G&HWhat unique data will be gleaned from the IBD disability index? In what setting—investigative or clinical—would use of the index be most relevant?

J-FC The data will be very important for general investigative knowledge about IBD and will perhaps be useful in clinical trials to show that a new drug or new therapeutic strategy is associated with improvement in disability scores. The disability index would not be used in daily clinical practice, but if clinicians knew about the index, they might use some of the questions that are included in the index in their patient workups. That is, if the physician knows that sleep quality or body image factors into disability, he or she may begin to routinely ask patients about these issues during workups.

Physicians might already be asking many of the right questions about disability by asking standard questions about the number and quality of stool, pain, and asthenia that appear on the Crohn’s disease activity index (CDAI). Even though the CDAI is not used in daily clinical practice, physicians are asking questions related to items that the index measures. With the introduction of the IBD disability index, informed clinicians will not only ask questions about pain, energy level, and stools but also about the disability posed by IBD.

Changing how we approach disability in patients with IBD has the potential to raise the bar on patient care and satisfaction. Colleagues have told me that they have encountered patients in great distress because they were disabled, even though the patients were told by their physicians that their IBD was in full remission based on CDAI scores and endoscopy findings. A new paradigm that better addresses disability is, therefore, needed. In this paradigm, the focus will be more on treating the patient than solely managing symptoms of the disease.

G&HWhat advantages in terms of prognosis and clinical care are inherent in being able to measure disability in IBD?

J-FC If disability can be measured, predictors of disability can be identified, and healthcare providers can intervene. In the past, we only focused on treating symptoms and were content if the patient could achieve clinical remission of IBD. This focus has completely changed in the past few years. We now understand that Crohn’s disease and ulcerative colitis are chronic progressive diseases that lead to bowel damage and long-term disability. Hopefully, future studies will measure damage and disability in parallel to find a correlation between the two, and new strategies that block progression of damage and disability will be found.
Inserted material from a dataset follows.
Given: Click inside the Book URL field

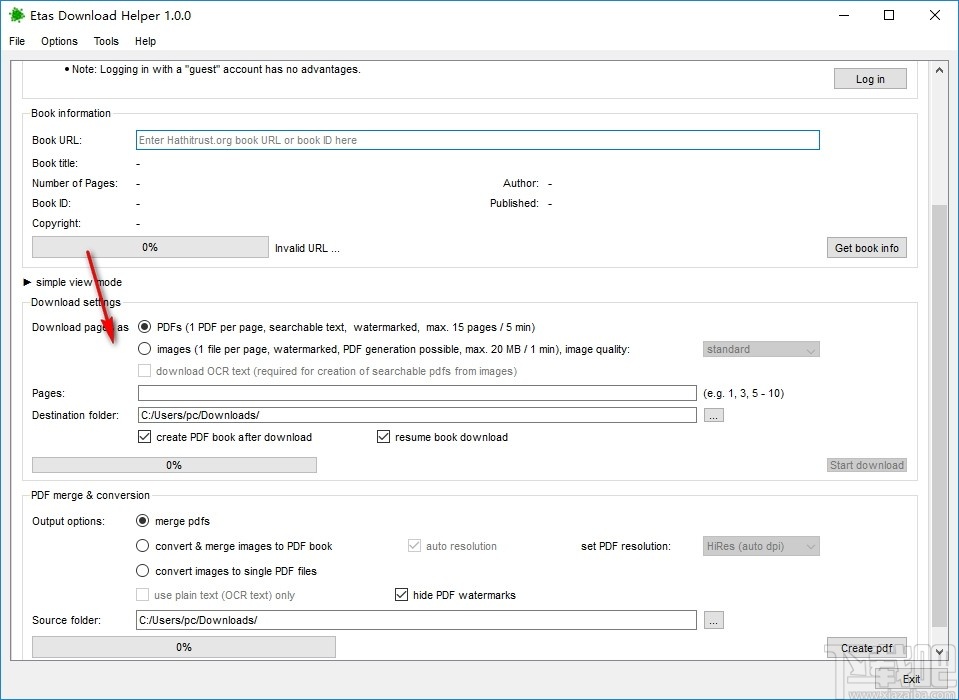Looking at the screenshot, I should coord(476,139).
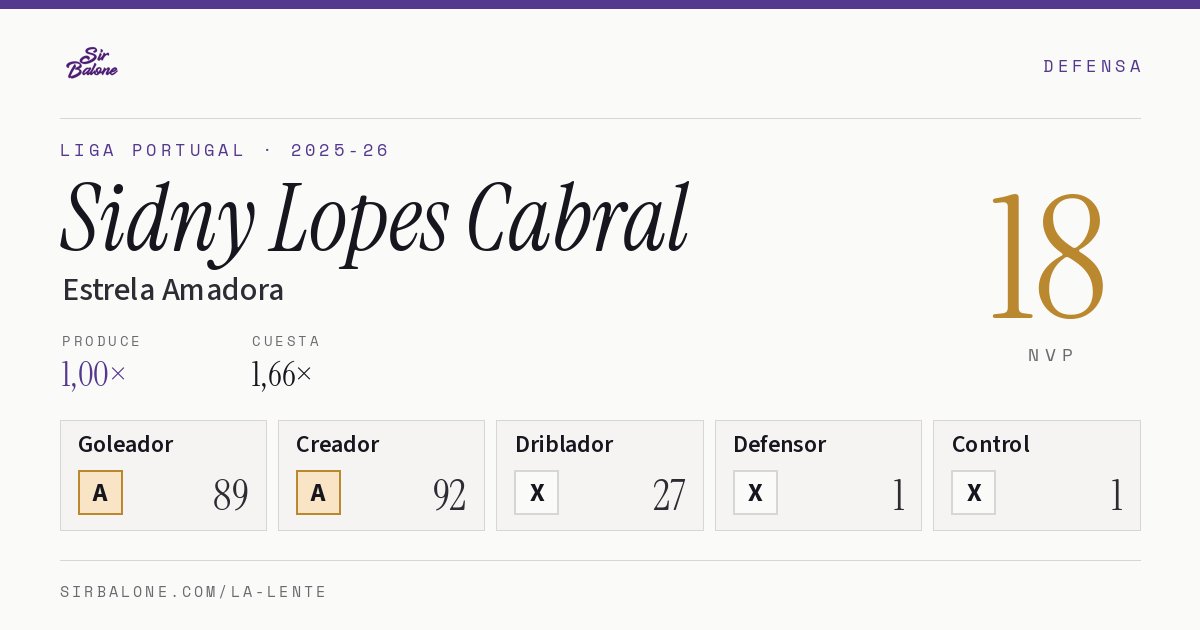
Task: Click the sirbalone.com/la-lente link
Action: (x=194, y=592)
At present, we do not have predictors of disability. The definitions of predictors that we do have, such as young age and corticosteroid use, may not be that valuable because they are not based on a standardized definition of disability. Until we have a defined disability index, we cannot perform studies that examine disability, including its predictors, in patients with IBD. Unfortunately, once the disability index is validated, findings about predictors and issues related to therapeutic optimization will not be available for several years because clinical trials take time. For example, measuring the impact of a new drug on disability and damage requires long-term studies of perhaps 3–5 years. Still, this type of research is, of course, doable and promising.

Suggested Reading

Beaugerie L, Seksik P, Nion-Larmurier I, Gendre JP, Cosnes J. Predictors of Crohn’s disease. Gastroenterology. 2006;130:650-656.
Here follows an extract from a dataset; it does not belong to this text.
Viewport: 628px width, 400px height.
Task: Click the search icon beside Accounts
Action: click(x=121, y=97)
Beaugerie L, Sokol H. Clinical, serological and genetic predictors of inflammatory bowel disease course. World J Gastroenterol. 2012;18:3806-3813.

Høivik ML, Moum B, Solberg IC, et al. Work disability in inflammatory bowel disease patients 10 years after disease onset: results from the IBSEN study. Gut. 2013;62:368-375.

Peyrin-Biroulet L, Cieza A, Sandborn WJ, et al. Development of the first disability index for inflammatory bowel disease based on the international classification of functioning, disability and health. Gut. 2012;61:241-247.